Entries provided section start

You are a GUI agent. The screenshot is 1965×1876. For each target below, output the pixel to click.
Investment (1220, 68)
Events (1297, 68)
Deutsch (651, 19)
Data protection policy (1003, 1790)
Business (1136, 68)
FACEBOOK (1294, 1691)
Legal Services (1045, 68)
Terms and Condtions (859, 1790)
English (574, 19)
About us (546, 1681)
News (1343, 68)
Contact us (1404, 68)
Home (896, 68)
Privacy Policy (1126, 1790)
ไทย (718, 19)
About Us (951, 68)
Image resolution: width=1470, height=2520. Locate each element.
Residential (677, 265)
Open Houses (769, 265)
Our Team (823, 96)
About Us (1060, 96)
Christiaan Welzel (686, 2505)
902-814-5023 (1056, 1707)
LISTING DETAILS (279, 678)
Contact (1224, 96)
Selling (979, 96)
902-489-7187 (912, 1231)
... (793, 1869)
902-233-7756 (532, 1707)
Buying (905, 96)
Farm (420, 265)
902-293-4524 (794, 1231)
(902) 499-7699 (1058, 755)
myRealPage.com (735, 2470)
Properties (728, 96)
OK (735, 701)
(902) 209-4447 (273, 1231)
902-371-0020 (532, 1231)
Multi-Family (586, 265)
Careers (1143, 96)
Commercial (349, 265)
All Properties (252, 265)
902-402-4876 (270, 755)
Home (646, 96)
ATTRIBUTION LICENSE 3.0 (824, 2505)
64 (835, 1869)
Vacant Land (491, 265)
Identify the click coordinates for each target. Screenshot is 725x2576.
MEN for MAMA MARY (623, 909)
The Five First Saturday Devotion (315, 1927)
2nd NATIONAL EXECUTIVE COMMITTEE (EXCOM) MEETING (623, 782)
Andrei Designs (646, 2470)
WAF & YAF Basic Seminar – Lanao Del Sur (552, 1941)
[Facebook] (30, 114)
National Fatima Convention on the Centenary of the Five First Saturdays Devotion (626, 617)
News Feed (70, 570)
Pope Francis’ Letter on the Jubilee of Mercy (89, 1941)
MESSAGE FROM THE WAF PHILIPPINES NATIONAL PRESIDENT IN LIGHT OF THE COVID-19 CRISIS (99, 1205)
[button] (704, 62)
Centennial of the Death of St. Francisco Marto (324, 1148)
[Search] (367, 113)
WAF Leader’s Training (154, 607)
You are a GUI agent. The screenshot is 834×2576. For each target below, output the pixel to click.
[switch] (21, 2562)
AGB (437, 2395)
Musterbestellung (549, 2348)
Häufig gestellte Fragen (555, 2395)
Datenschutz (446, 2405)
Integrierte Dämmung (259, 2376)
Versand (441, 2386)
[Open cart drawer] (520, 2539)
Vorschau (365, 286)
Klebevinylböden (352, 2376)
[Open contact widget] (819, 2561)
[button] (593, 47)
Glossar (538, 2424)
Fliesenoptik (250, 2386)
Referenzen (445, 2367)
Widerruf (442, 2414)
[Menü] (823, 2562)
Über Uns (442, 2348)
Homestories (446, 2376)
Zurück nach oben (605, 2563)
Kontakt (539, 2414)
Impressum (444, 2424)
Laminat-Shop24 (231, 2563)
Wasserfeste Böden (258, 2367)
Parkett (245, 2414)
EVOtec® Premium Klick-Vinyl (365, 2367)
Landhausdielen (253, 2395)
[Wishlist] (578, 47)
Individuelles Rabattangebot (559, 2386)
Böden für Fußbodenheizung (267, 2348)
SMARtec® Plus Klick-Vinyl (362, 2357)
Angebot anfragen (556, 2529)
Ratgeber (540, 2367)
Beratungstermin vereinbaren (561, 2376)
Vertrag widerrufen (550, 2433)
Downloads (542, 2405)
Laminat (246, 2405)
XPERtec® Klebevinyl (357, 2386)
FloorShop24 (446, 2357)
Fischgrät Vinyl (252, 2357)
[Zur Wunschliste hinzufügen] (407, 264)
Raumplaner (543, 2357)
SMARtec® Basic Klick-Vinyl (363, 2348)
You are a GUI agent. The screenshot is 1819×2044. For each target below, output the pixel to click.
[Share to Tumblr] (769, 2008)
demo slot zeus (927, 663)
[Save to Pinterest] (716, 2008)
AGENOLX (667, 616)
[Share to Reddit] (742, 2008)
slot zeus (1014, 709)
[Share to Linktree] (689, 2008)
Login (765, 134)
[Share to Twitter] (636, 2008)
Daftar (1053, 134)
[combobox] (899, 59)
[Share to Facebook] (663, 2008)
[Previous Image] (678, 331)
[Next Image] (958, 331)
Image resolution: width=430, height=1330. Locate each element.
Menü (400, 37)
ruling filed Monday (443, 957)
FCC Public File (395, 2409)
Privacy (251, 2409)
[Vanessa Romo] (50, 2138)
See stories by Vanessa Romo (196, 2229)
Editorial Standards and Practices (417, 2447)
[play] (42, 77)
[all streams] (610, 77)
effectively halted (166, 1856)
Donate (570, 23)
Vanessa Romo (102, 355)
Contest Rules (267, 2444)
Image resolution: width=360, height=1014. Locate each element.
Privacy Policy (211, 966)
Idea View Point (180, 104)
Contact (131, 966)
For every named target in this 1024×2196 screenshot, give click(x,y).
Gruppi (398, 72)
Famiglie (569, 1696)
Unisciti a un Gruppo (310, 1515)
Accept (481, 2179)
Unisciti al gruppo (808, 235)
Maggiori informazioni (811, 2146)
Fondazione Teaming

Entries provided section end

# Assignment:
Retype the records above exactly, from their first line through the line that contains "Properties (728, 96)", and stop there.

# Task response:
You are a GUI agent. The screenshot is 1965×1876. For each target below, output the pixel to click.
Investment (1220, 68)
Events (1297, 68)
Deutsch (651, 19)
Data protection policy (1003, 1790)
Business (1136, 68)
FACEBOOK (1294, 1691)
Legal Services (1045, 68)
Terms and Condtions (859, 1790)
English (574, 19)
About us (546, 1681)
News (1343, 68)
Contact us (1404, 68)
Home (896, 68)
Privacy Policy (1126, 1790)
ไทย (718, 19)
About Us (951, 68)
Image resolution: width=1470, height=2520. Locate each element.
Residential (677, 265)
Open Houses (769, 265)
Our Team (823, 96)
About Us (1060, 96)
Christiaan Welzel (686, 2505)
902-814-5023 (1056, 1707)
LISTING DETAILS (279, 678)
Contact (1224, 96)
Selling (979, 96)
902-489-7187 (912, 1231)
... (793, 1869)
902-233-7756 (532, 1707)
Buying (905, 96)
Farm (420, 265)
902-293-4524 (794, 1231)
(902) 499-7699 (1058, 755)
myRealPage.com (735, 2470)
Properties (728, 96)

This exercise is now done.